Ogni iniezione intravitreale può essere associata a endoftalmite, infiammazione intraoculare, aumento della pressione intraoculare e distacco della retina. È necessario utilizzare sempre tecniche di iniezione asettiche appropriate. Inoltre, dopo l’iniezione è necessario monitorare i pazienti, al fine di poter intervenire rapidamente in caso di infezione o di aumento della pressione intraoculare. Il monitoraggio può richiedere un controllo della perfusione della testa del nervo ottico subito dopo l’iniezione, una tonometria entro 30 minuti dall’iniezione e un esame biomicroscopico da due a sette giorni dopo l’iniezione.

Ai pazienti deve essere spiegato di segnalare immediatamente qualsiasi sintomo che indichi la presenza di una endoftalmite o di uno degli eventi sopra menzionati (vedere paragrafo 4.8).

Tutti i pazienti con capsula posteriore del cristallino che presenta lacerazione, per esempio quelli con lente per camera posteriore e/o quelli che hanno un difetto dell’iride (ad esempio a causa di iridectomia) con o senza anamnesi di vitrectomia sono a rischio di migrazione dell’impianto nella camera anteriore. Ad eccezione dei pazienti che presentano controindicazioni (vedere paragrafo 4.3), per cui OZURDEX non deve essere utilizzato, OZURDEX deve essere impiegato con cautela e solo dopo aver eseguito un’attenta valutazione del rischio-beneficio. Questi pazienti devono essere attentamente monitorati per eventuali segni di migrazione dell’impianto.

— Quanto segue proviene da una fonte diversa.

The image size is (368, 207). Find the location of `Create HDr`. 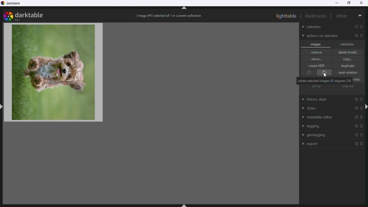

Create HDr is located at coordinates (319, 65).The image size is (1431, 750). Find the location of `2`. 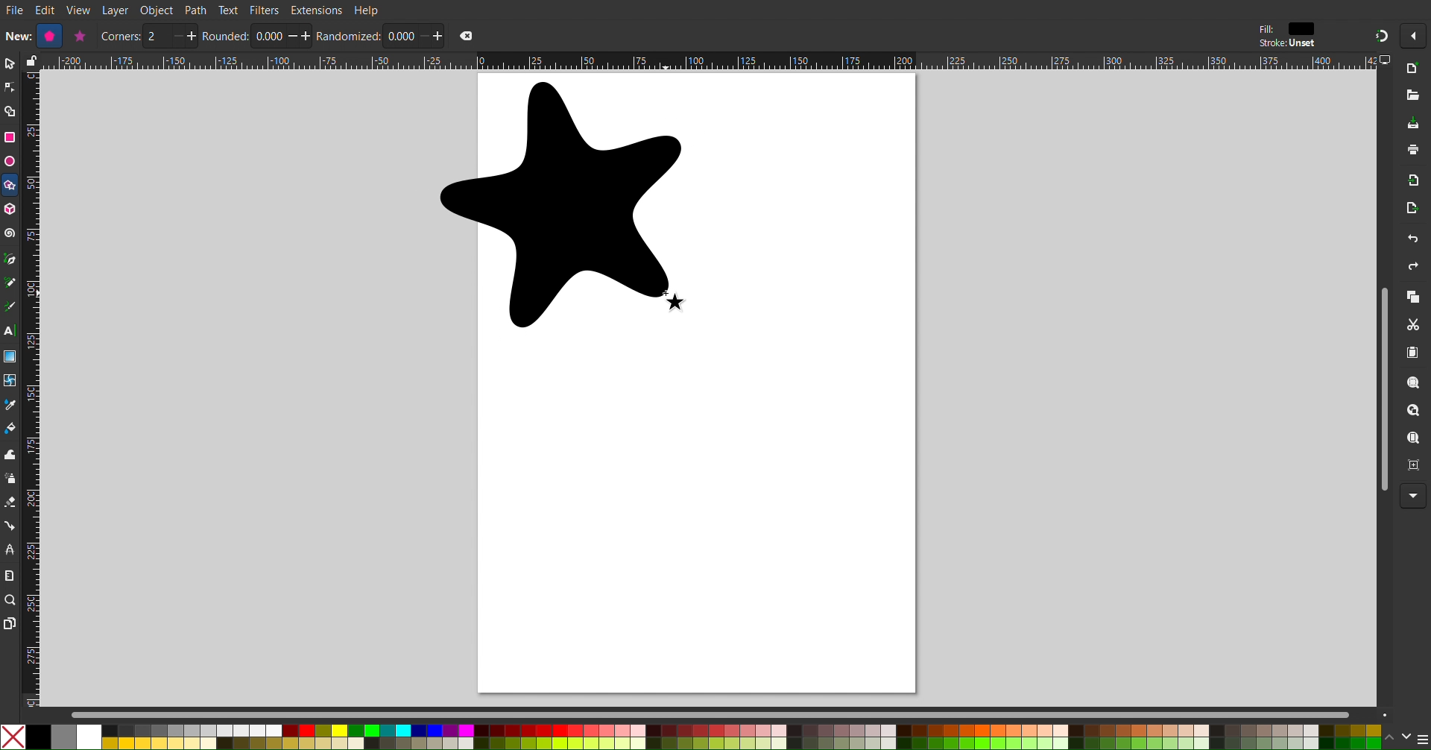

2 is located at coordinates (156, 37).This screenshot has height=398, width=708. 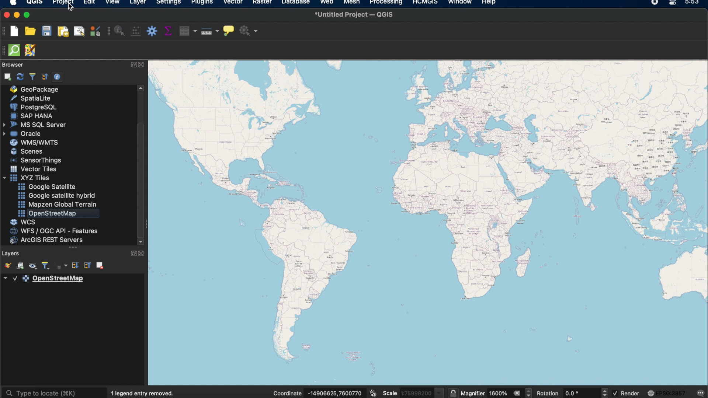 I want to click on identify features, so click(x=120, y=30).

L’uso di corticosteroidi può causare cataratte subcapsulari posteriori, glaucoma e può provocare infezioni oculari secondarie.

Dopo la prima iniezione l’incidenza di cataratta appare maggiore nei pazienti con uveite non-infettiva del segmento posteriore rispetto ai pazienti BRVO/CRVO. Negli studi clinici BRVO/CRVO, casi di cataratta sono stati segnalati più frequentemente nei pazienti fachici che ricevevano una seconda iniezione (vedere paragrafo 4.8). Solo un paziente su 368 ha richiesto un intervento chirurgico di cataratta durante il primo trattamento e tre pazienti su 302 durante il secondo trattamento. Nello studio sull’uveite non infettiva, 1 paziente sui 62 pazienti fachici è stato sottoposto a chirurgia della cataratta dopo una singola iniezione.

La prevalenza di emorragia congiuntivale nei pazienti con uveite non-infettiva del segmento posteriore sembra essere maggiore rispetto ai BRVO/CRVO. Ciò potrebbe essere attribuibile alla procedura di iniezione intravitreo o all’uso concomitante di corticosteroidi o farmaci antinfiammatori non steroidei topici e/o sistemici. Non è richiesto alcun trattamento in quanto si verifica una risoluzione spontanea.

Come atteso con la somministrazione di steroidi oculari e iniezioni intravitreali, è possibile riscontrare un aumento della pressione intraoculare (IOP). Tra i pazienti che hanno segnalato casi di aumento della IOP maggiore o uguale a 10 mmHg rispetto al basale, la maggior parte di questi ha mostrato tale aumento circa 60 giorni dopo l’iniezione. Pertanto, è necessario un regolare monitoraggio della IOP, indipendentemente dalla IOP basale, e ogni eventuale aumento dopo l’iniezione deve essere gestito nel modo più opportuno. I pazienti di età inferiore a 45 anni con edema maculare successivo a occlusione della vena retinica o a infiammazione del segmento posteriore dell’occhio causata da uveite non infettiva sono più facilmente soggetti all’aumento della IOP.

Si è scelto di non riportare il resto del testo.